The World Health Organization said on Thursday that it had resumed shipments of medical supplies to North Korea to help its Covid-19 response, in what appears to signal a relaxation of the closed-border policies enforced by Pyongyang early in the pandemic.

The agency said that its shipments of medical supplies, together with international supplies destined for North Korea, had become stranded in China after Pyongyang sealed the country’s borders in January 2020 when Covid-19 was declared a public health emergency of international concern.

North Korea’s Ministry of Public Health told the agency several months ago that would allow the stranded supplies to be transported through the northern Chinese port of Dalian, a W.H.O. spokesman, Tarik Jasarevic, said in an emailed statement.

As a result, the agency had sent some of the medical supplies and equipment to the North Korean port of Nampo, he said.

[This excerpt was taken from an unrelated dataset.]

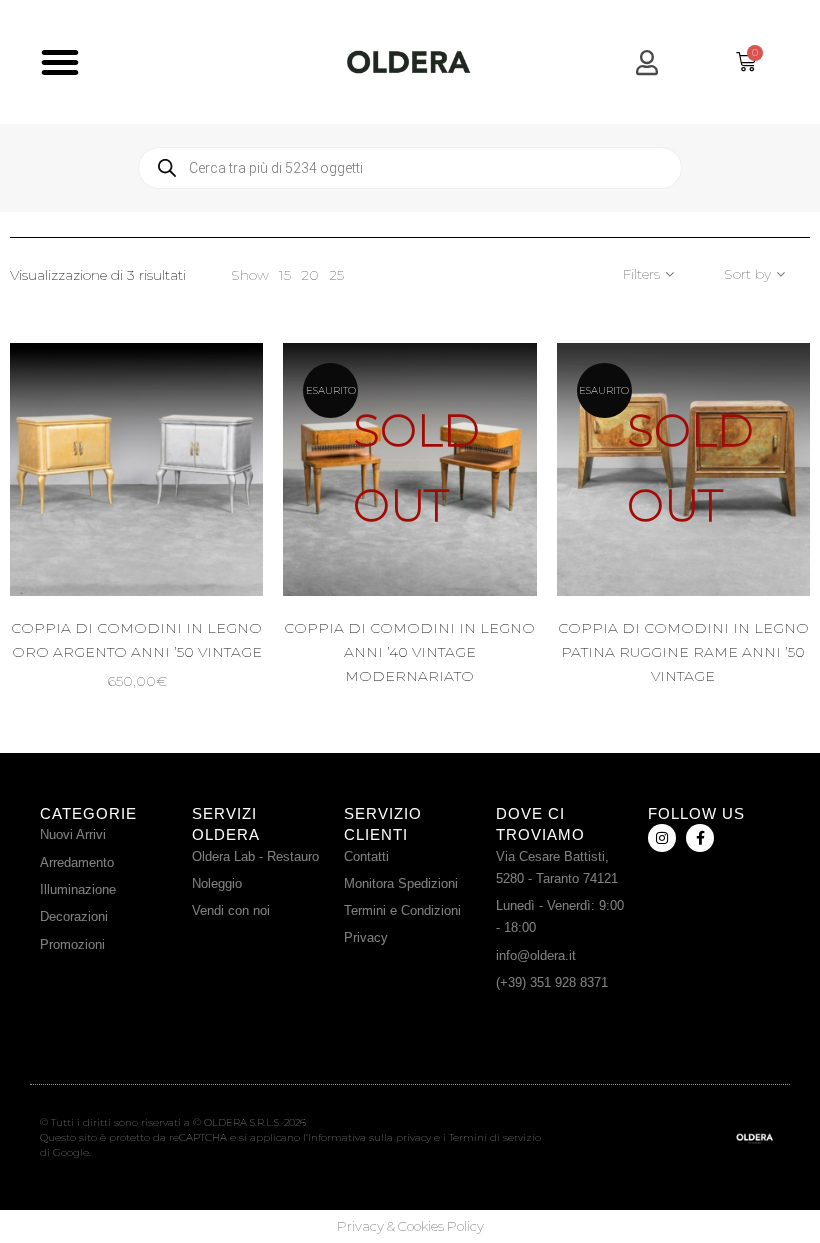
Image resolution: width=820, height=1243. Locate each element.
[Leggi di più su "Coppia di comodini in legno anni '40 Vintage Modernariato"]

North Korea has not reported any Covid-19 infections, and it turned down several offers of vaccines, including ones from the United Nations-backed Covax facility and from Russia. But North Korea’s leader, Kim Jong-un, said in June that lapses in his country’s anti-pandemic campaign had caused a “great crisis” that threatened “grave consequences,” according to the state media. He did not clarify whether he was referring to an outbreak within the country.

The W.H.O. said its shipments to North Korea included health kits, medicines and other medical supplies that would support essential health services at primary health care centers.

The agency said it had been told that these supplies remained under quarantine in Nampo.